Problem #4: The atmospheric drag force experienced by the payload will be tremendous.
If you hold your hand out of a car window when you’re traveling at 100 kph (62 mph), how much of a drag force will it experience relative to traveling at half that speed: 50 kph (31 mph)? The answer isn’t twice as much force, as one might expect, but rather four times as much force. The drag force you experience is proportional to the cross-sectional area of the object (your hand, in this case) but also to the velocity you’re moving at squared.
Normally, rockets start out moving slowly near Earth’s surface — where the atmosphere is thickest — and pick up speed as they continue accelerating up through the atmosphere. The highest speeds are achieved at the highest altitudes: where the air is thinnest.
Not so with SpinLaunch; in fact, the reverse is true. The payload will be moving at its fastest where the atmosphere is the thickest, which maximizes speed and energy losses due to drag. This will also heat up the payload substantially, and in ways that no payload that’s ever made it to space before has experienced. The biggest problem with Project HARP, back when it was being run, is that there was no payload that could be launched that would be capable, at its high altitude, of taking it the rest of the way to space. Can SpinLaunch overcome that problem? It remains to be demonstrated.
Problem #5: Gun-based ballistic launchers can achieve much greater exit speeds than SpinLaunch.

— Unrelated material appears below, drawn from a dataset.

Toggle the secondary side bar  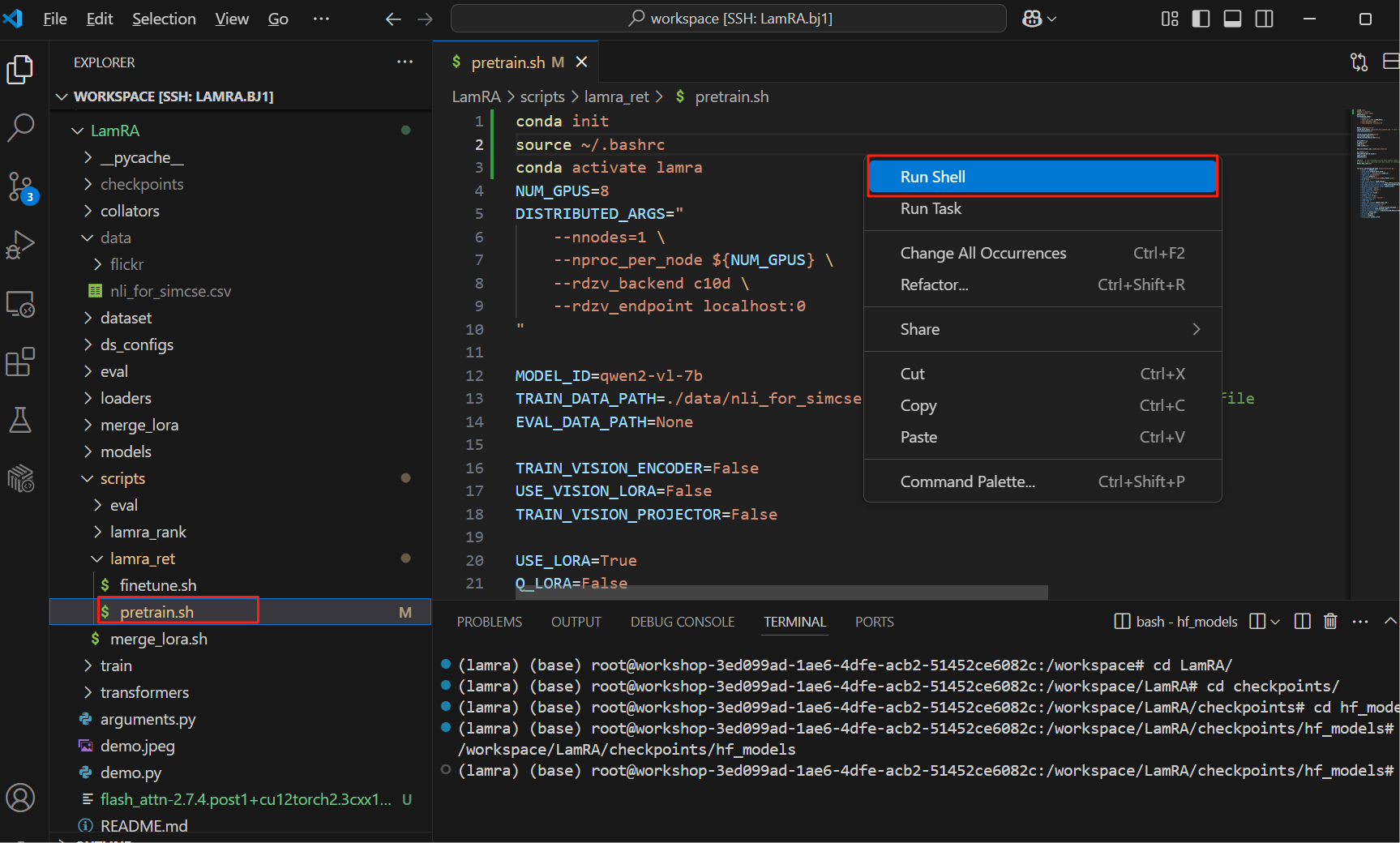[x=1264, y=19]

Although it’s a brilliant idea to try and cut out the first stage of a rocket, which after all is where the greatest fuel expenditures come from, SpinLaunch’s goals are impressive. With a launch speed of 5,000 mph (8,100 kph), it will certainly reach high altitudes on its own.
But why pioneer a technology that requires a large amount of expense, infrastructure, and moving parts — as well as requiring your payload to endure tens of thousands of gs for tens of minutes — when you can just scale up what we’ve already learned from Project HARP?

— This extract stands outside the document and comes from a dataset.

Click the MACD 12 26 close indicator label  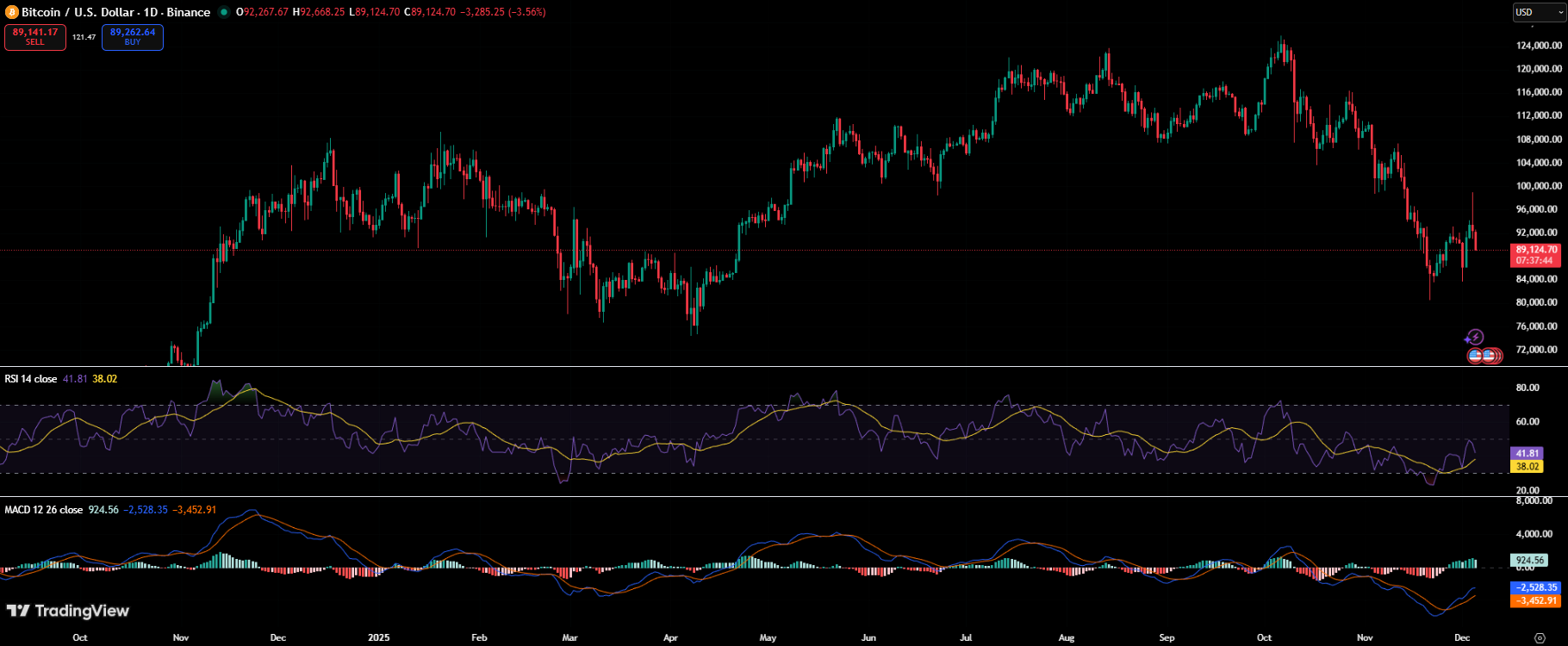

In the 1990s, Dr. John Hunter led what was known as Super HARP, which was a methane-and-hydrogen powered ballistic launch system that achieved exit velocities of 6,700 mph (10,800 kph). Rival startup Green Launch asserts that laboratory-based hydrogen systems have achieved exit velocities of 25,000 mph (39,600 kph) and that a full-scale projectile speed of 9,000 mph (14,400 kph) is accessible. In fact, a December 2021 test achieved exit velocities of 4,400 mph (7,200 kph): nearly matching SpinLaunch’s desired full-scale goals. While SpinLaunch will require at least two extra stages to reach space, Green Launch aims to reach the Kármán line that defines the start of space, 100 kilometers (62 miles) up, from the projectile launch alone.
There’s no doubt that there’s a lot of truth to the old saying that “fortune favors the bold,” and SpinLaunch is certainly a bold idea. However, the laws of physics pose numerous obstacles for those who would build high-powered, rapidly moving large-scale apparatuses with moving parts. In the 1990s, the Department of Energy attempted to build enormous centrifuges for accelerating large objects, but they always began to break down at speeds of ~3,100 mph (5,000 kph): about 60% of the speeds that SpinLaunch aims to achieve. The challenges before the team aiming to reach their stated goals are enormous.
That isn’t to say that SpinLaunch is impossible or that its concepts violate the laws of physics; they do not. However, there’s a very big distinction between what’s physically possible and what’s physically practical. It’s not clear that, with three times the diameter of the current prototype, the desired launch parameters can be met. Even if they are, it remains to be seen if the later-stages required to take the launched payloads to orbit can operate after experiencing the extreme SpinLaunch spin-up and launch and drag conditions. It’s important to explore a variety of options in the quest to reach space, but scaling up a prototype is rarely as easy as one might initially think.